Et c’est précisément en raison de cette incapacité que l’IA nous rend un service inestimable : Elle nous montre le caractère unique, précieux, merveilleux et incomparable d’un Dieu qui s’est fait pleinement homme et a porté nos souffrances pour mourir à notre place.
Trois questions à l’ère de l’IA
La véritable IA apocalyptique, les véritables révélations de notre condition humaine, ne résident pas dans l’avènement de robots tueurs. Il s’agit plutôt de la mise à nu de nos cœurs, de nos priorités, de nos idoles et de nos espoirs. Êtes-vous prêt à cela, à ce que l’IA pourrait révéler sur votre vision de l’humanité, du travail ou de Dieu ? Tel un scalpel, l’IA nous ouvre en deux, révélant nos véritables priorités et valeurs d’une manière inédite et dérangeante.

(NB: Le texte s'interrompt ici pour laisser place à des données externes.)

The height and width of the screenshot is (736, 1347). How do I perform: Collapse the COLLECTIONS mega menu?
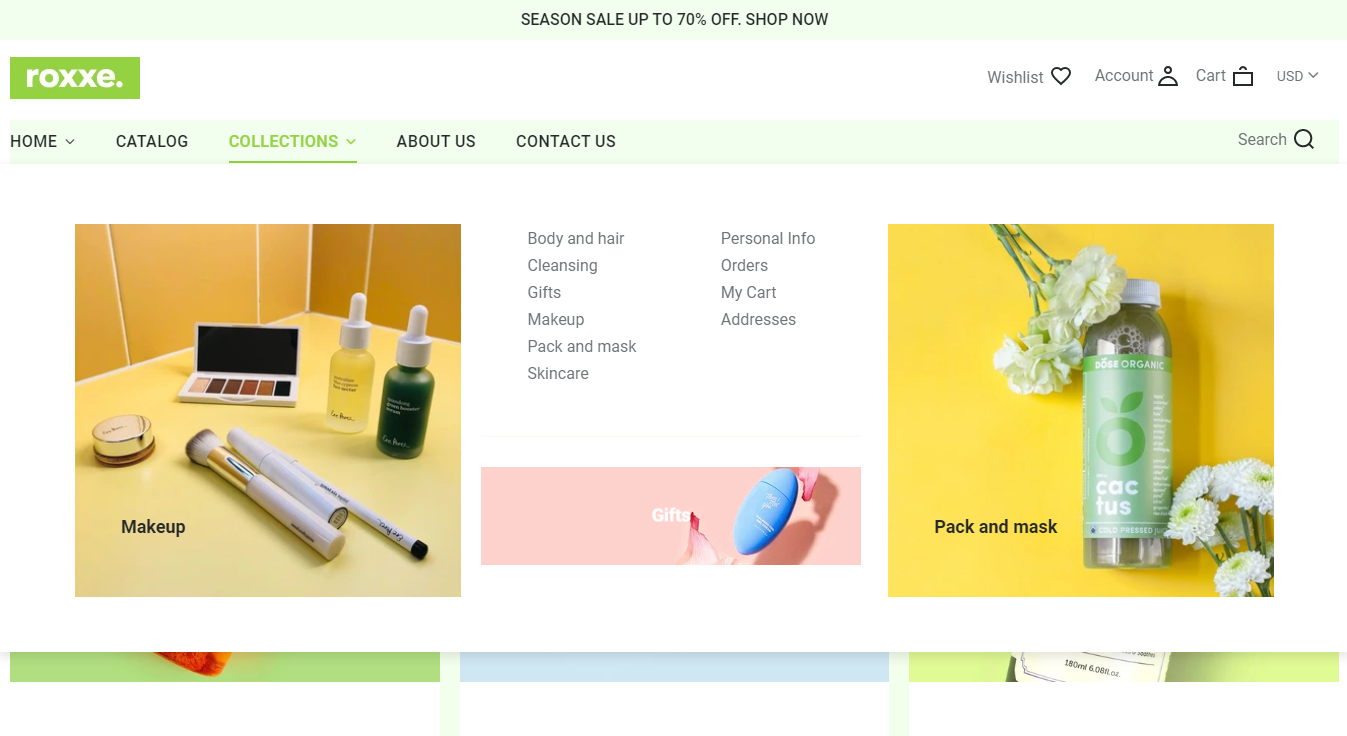tap(292, 141)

Au plus profond de nous-mêmes, nous ne voulons pas savoir quelque chose, nous voulons être connus par quelqu’un. Nous ne voulons pas de l’information, nous voulons de l’intimité.
Les progrès de l’IA vont probablement exploser au cours des mois et des années à venir. Dans cette perspective, permettez-moi de vous poser 3 questions diagnostiques pour vous aider à vous orienter à chaque nouvelle avancée en matière d’IA : (1) Que pouvons-nous faire avec cette technologie ? (2) Quel est son impact sur nous ? (3) En quoi cette technologie est-elle apocalyptique (que révèle-t-elle sur nous) ?
L’IA n’est pas seulement un outil. C’est un miroir, et lorsque nous nous y regardons, nous sommes confrontés à un reflet révélateur de nous-mêmes. La question que nous devons nous poser est de savoir si nous sommes prêts à affronter la vision apocalyptique qui nous regarde en retour.